▶ _Input data_
=======

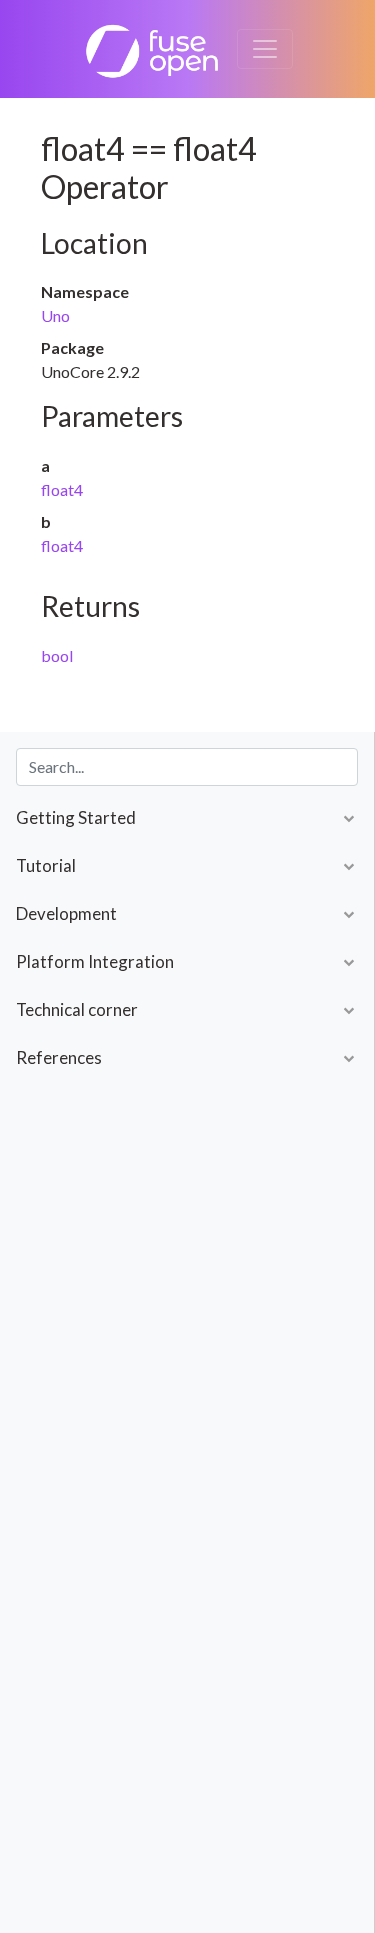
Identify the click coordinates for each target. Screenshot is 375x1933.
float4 (62, 489)
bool (57, 655)
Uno (55, 315)
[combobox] (187, 767)
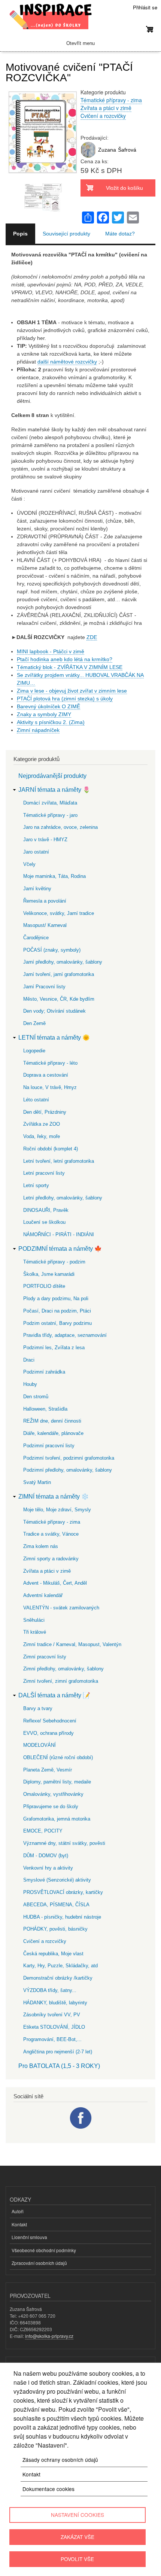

=======

▶ _Instructions to follow_
Write out every line above again exactly, with the pictures left out.

▶ _Answer to this exercise_
Identify the click coordinates for each target. Screenshot is 375x1933.
float4 (62, 489)
bool (57, 655)
Uno (55, 315)
[combobox] (187, 767)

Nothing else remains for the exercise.